### What needs to be done
All of the records must come back exactly. Please repeat them in full.

### Data for analysis
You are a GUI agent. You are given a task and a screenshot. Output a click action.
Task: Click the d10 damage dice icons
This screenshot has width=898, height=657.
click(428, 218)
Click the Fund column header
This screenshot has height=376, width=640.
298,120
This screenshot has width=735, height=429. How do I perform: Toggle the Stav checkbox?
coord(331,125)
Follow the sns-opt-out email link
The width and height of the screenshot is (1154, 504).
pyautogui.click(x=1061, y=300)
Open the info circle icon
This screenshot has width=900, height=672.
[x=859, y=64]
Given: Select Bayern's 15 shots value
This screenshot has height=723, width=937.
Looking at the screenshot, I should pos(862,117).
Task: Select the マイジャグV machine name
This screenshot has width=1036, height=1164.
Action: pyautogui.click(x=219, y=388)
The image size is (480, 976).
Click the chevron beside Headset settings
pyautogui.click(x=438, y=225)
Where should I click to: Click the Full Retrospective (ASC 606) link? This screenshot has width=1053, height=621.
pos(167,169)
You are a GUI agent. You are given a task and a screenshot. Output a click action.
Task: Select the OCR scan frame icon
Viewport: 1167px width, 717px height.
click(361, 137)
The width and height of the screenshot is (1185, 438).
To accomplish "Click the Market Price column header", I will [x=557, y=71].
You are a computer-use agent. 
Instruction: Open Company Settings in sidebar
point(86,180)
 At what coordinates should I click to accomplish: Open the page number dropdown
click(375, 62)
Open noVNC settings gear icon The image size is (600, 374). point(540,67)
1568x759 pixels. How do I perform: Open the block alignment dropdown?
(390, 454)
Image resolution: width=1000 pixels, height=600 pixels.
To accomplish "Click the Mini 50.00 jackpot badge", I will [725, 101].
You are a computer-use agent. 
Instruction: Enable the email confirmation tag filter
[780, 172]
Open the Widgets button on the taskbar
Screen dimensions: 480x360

### Result
You are a GUI agent. You are given a task and a screenshot. Output a click action.
Task: Click the d10 damage dice icons
This screenshot has width=898, height=657.
click(428, 218)
Click the Fund column header
This screenshot has height=376, width=640.
298,120
This screenshot has width=735, height=429. How do I perform: Toggle the Stav checkbox?
coord(331,125)
Follow the sns-opt-out email link
The width and height of the screenshot is (1154, 504).
pyautogui.click(x=1061, y=300)
Open the info circle icon
This screenshot has width=900, height=672.
[x=859, y=64]
Given: Select Bayern's 15 shots value
This screenshot has height=723, width=937.
Looking at the screenshot, I should pos(862,117).
Task: Select the マイジャグV machine name
This screenshot has width=1036, height=1164.
Action: pyautogui.click(x=219, y=388)
The image size is (480, 976).
Click the chevron beside Headset settings
pyautogui.click(x=438, y=225)
Where should I click to: Click the Full Retrospective (ASC 606) link? This screenshot has width=1053, height=621.
pos(167,169)
You are a GUI agent. You are given a task and a screenshot. Output a click action.
Task: Select the OCR scan frame icon
Viewport: 1167px width, 717px height.
click(361, 137)
The width and height of the screenshot is (1185, 438).
To accomplish "Click the Market Price column header", I will [x=557, y=71].
You are a computer-use agent. 
Instruction: Open Company Settings in sidebar
point(86,180)
 At what coordinates should I click to accomplish: Open the page number dropdown
click(375, 62)
Open noVNC settings gear icon The image size is (600, 374). point(540,67)
1568x759 pixels. How do I perform: Open the block alignment dropdown?
(390, 454)
Image resolution: width=1000 pixels, height=600 pixels.
To accomplish "Click the Mini 50.00 jackpot badge", I will [725, 101].
You are a computer-use agent. 
Instruction: Enable the email confirmation tag filter
[780, 172]
Open the Widgets button on the taskbar
Screen dimensions: 480x360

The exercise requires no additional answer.